PROBLEM DETAILS:
Copy the whole listing verbatim.

RECORDS TO PROCESS:
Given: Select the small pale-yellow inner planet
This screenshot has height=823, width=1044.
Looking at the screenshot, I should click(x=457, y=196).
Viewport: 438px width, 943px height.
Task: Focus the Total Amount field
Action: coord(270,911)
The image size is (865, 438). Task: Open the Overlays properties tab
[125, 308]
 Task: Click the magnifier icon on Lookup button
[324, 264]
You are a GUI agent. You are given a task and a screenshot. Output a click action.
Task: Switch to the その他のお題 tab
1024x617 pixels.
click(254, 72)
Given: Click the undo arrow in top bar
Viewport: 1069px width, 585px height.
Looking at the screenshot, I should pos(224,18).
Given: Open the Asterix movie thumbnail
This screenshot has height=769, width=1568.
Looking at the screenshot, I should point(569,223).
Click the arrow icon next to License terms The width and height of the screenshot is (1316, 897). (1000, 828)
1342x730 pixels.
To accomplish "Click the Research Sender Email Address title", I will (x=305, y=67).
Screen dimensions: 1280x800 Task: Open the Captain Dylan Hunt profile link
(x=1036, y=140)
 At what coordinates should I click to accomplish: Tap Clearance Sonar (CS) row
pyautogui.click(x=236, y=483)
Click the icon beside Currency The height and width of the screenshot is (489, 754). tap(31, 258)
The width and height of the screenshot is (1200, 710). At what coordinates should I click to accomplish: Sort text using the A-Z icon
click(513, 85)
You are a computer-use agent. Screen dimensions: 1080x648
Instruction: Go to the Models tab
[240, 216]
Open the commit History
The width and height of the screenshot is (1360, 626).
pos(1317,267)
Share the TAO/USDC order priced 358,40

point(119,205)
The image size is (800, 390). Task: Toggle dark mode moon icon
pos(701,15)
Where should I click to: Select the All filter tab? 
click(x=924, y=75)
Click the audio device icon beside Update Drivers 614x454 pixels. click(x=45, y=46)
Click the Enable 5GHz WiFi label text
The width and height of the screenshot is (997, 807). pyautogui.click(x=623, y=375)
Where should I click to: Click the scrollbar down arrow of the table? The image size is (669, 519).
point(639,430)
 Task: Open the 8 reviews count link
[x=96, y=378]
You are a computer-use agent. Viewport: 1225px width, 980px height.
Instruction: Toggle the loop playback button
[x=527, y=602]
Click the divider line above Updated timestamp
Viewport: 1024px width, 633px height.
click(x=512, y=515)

WRITTEN REPLY:
Given: Select the small pale-yellow inner planet
This screenshot has height=823, width=1044.
Looking at the screenshot, I should click(x=457, y=196).
Viewport: 438px width, 943px height.
Task: Focus the Total Amount field
Action: coord(270,911)
The image size is (865, 438). Task: Open the Overlays properties tab
[125, 308]
 Task: Click the magnifier icon on Lookup button
[324, 264]
You are a GUI agent. You are given a task and a screenshot. Output a click action.
Task: Switch to the その他のお題 tab
1024x617 pixels.
click(254, 72)
Given: Click the undo arrow in top bar
Viewport: 1069px width, 585px height.
Looking at the screenshot, I should pos(224,18).
Given: Open the Asterix movie thumbnail
This screenshot has height=769, width=1568.
Looking at the screenshot, I should point(569,223).
Click the arrow icon next to License terms The width and height of the screenshot is (1316, 897). (1000, 828)
1342x730 pixels.
To accomplish "Click the Research Sender Email Address title", I will (x=305, y=67).
Screen dimensions: 1280x800 Task: Open the Captain Dylan Hunt profile link
(x=1036, y=140)
 At what coordinates should I click to accomplish: Tap Clearance Sonar (CS) row
pyautogui.click(x=236, y=483)
Click the icon beside Currency The height and width of the screenshot is (489, 754). tap(31, 258)
The width and height of the screenshot is (1200, 710). At what coordinates should I click to accomplish: Sort text using the A-Z icon
click(513, 85)
You are a computer-use agent. Screen dimensions: 1080x648
Instruction: Go to the Models tab
[240, 216]
Open the commit History
The width and height of the screenshot is (1360, 626).
pos(1317,267)
Share the TAO/USDC order priced 358,40

point(119,205)
The image size is (800, 390). Task: Toggle dark mode moon icon
pos(701,15)
Where should I click to: Select the All filter tab? 
click(x=924, y=75)
Click the audio device icon beside Update Drivers 614x454 pixels. click(x=45, y=46)
Click the Enable 5GHz WiFi label text
The width and height of the screenshot is (997, 807). pyautogui.click(x=623, y=375)
Where should I click to: Click the scrollbar down arrow of the table? The image size is (669, 519).
point(639,430)
 Task: Open the 8 reviews count link
[x=96, y=378]
You are a computer-use agent. Viewport: 1225px width, 980px height.
Instruction: Toggle the loop playback button
[x=527, y=602]
Click the divider line above Updated timestamp
Viewport: 1024px width, 633px height.
click(x=512, y=515)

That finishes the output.